Strange Impersonation (1946)

  “You cannot escape the person you are.”

strangeIn the film, Strange Impersonation chemist Nora Goodrich (Brenda Marshall) is close to perfecting a new form of anesthesia, and she’s also fending off fiance and fellow chemist, Dr Lindstrom. Lindstrom is pushing for a wedding date, but Nora’s ambition dictates the conclusion of her experiments before moving on to personal business. Nora decides to accelerate product testing by experimenting with the anesthetic at home. She enlists the help of lab assistant Arline Cole. The experiment, however, goes horribly wrong, and Nora’s face is scarred beyond recognition.

Following a bizarre encounter with female blackmailer Jane Karaski, Nora seizes the opportunity to assume Jane’s identity. Nora–as Jane–goes into hiding and then undergoes over a year’s worth of intense plastic surgery to restore her face.

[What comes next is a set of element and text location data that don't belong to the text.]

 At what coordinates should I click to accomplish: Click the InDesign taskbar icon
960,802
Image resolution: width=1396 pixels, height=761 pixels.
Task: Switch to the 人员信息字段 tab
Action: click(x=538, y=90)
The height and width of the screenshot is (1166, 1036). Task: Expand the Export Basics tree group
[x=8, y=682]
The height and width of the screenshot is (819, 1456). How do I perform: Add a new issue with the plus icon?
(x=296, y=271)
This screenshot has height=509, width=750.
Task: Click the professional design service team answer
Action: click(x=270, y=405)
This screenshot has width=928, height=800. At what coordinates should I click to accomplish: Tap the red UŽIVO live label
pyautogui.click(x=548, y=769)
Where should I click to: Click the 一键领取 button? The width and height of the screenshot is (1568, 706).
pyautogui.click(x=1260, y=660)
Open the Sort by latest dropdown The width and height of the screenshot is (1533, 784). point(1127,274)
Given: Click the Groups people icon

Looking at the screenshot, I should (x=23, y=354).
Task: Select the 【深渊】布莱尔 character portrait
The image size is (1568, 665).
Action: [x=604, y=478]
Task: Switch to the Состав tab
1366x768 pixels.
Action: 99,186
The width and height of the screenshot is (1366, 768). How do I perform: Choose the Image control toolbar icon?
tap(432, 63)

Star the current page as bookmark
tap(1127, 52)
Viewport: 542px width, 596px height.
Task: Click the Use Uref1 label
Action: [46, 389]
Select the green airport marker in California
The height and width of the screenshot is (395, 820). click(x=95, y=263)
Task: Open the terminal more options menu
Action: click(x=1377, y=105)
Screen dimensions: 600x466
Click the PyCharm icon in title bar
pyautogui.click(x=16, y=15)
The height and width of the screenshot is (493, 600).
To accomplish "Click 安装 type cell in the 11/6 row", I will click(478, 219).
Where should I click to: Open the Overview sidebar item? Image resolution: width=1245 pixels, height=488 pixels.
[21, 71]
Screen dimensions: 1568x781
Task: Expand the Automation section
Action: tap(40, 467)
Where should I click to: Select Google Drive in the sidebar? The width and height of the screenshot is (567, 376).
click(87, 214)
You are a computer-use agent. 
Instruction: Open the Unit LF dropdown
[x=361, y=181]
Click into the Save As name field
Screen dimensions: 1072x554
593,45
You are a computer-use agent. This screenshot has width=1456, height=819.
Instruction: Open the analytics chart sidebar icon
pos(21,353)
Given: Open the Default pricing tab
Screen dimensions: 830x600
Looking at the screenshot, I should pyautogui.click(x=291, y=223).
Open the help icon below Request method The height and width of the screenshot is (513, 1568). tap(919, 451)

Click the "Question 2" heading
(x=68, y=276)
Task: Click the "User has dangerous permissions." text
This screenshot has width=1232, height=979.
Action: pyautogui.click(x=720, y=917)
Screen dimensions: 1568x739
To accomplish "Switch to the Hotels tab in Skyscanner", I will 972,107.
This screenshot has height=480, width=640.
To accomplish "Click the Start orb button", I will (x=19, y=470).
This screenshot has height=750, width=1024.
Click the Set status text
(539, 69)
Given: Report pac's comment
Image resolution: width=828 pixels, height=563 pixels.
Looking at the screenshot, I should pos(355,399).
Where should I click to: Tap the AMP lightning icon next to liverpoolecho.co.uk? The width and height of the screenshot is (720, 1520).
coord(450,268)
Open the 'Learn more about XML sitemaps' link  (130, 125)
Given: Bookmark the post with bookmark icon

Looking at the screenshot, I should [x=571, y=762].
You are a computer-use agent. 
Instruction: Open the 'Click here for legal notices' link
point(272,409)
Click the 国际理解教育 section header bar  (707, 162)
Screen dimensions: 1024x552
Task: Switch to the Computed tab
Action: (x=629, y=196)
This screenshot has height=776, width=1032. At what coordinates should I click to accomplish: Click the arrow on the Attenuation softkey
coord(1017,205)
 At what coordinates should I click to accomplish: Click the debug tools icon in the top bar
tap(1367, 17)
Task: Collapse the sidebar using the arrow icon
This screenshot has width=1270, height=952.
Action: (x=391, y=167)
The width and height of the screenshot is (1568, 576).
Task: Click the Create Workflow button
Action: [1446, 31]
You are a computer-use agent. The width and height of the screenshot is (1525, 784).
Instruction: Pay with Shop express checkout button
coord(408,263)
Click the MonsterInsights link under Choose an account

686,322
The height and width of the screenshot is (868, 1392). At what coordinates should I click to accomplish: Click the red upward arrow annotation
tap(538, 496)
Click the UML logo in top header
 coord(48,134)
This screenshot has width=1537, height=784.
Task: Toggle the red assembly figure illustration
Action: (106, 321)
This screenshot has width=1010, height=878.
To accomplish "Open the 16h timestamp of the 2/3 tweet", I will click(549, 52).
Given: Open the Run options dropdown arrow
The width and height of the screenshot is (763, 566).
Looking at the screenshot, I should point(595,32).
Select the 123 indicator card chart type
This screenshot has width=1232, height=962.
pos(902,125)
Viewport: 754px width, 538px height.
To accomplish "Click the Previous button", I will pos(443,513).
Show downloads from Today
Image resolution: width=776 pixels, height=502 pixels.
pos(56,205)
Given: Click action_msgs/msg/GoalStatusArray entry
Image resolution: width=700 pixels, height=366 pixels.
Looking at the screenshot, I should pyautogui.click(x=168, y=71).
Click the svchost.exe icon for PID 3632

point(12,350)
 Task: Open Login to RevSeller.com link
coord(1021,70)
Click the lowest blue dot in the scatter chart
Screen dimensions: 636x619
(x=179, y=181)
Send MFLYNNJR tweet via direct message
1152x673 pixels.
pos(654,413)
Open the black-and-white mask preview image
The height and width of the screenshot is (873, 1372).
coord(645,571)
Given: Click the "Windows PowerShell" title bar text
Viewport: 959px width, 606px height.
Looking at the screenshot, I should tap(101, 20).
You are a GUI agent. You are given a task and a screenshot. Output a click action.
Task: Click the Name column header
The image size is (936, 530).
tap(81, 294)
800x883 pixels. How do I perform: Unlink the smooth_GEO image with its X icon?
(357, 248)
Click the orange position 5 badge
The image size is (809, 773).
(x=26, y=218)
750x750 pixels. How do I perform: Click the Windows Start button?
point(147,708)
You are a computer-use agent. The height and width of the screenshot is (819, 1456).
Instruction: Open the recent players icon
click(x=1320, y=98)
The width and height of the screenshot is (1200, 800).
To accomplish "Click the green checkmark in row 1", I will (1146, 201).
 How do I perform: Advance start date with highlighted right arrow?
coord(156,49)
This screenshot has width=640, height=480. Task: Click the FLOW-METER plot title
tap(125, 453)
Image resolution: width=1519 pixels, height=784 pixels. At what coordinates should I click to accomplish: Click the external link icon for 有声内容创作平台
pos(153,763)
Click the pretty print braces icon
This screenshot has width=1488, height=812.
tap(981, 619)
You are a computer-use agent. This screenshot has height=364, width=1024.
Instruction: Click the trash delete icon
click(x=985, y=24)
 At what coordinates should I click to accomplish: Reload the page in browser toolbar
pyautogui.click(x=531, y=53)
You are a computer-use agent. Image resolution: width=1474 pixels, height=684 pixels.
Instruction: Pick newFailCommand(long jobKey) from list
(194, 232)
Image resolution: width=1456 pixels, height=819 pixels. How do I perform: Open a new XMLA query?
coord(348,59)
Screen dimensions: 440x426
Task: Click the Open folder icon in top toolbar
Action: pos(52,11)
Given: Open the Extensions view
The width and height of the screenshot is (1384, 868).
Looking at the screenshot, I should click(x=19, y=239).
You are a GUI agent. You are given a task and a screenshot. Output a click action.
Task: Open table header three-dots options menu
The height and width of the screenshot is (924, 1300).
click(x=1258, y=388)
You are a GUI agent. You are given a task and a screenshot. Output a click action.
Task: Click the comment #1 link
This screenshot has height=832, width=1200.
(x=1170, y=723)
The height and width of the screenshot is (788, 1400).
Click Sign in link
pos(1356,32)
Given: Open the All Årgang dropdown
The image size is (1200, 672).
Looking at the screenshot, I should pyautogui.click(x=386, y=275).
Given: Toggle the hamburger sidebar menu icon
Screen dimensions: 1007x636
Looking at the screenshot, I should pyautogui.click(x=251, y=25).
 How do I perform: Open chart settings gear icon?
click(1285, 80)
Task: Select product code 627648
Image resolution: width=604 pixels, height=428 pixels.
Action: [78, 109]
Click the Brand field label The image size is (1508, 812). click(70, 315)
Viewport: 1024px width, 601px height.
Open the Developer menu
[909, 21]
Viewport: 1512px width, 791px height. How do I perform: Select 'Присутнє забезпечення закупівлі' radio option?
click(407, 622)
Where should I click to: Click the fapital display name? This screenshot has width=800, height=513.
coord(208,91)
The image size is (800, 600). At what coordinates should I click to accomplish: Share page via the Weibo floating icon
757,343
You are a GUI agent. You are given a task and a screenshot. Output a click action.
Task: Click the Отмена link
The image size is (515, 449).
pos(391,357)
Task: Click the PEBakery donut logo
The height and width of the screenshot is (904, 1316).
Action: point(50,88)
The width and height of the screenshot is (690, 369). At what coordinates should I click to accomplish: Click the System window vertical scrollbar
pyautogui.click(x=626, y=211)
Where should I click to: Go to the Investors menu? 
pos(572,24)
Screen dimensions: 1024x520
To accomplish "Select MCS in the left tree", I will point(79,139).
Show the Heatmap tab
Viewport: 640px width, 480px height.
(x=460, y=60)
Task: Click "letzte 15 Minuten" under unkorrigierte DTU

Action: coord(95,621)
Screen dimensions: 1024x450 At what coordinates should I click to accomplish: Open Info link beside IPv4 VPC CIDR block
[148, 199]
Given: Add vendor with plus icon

Director Anthony Mann is considered one of the great film noir directors. So for those interested in the genre, Strange Impersonation is a must-see. However, that said, viewers should be aware that the film is seeped in 1940s technology and science (Nora’s lab–Nora’s experiments, etc), and so much of the film seems extremely dated. There are literally beakers full of smoking concoctions. Also, the film has a very high camp quality. The fights between females, a hideously scarred face hidden by veils, and the nonsensical inability to identify a body because the face is damaged beyond recognition, all add up to a good laugh. While the performances of the main actors are up-to-standard, some of the minor characters are definitely bad actors.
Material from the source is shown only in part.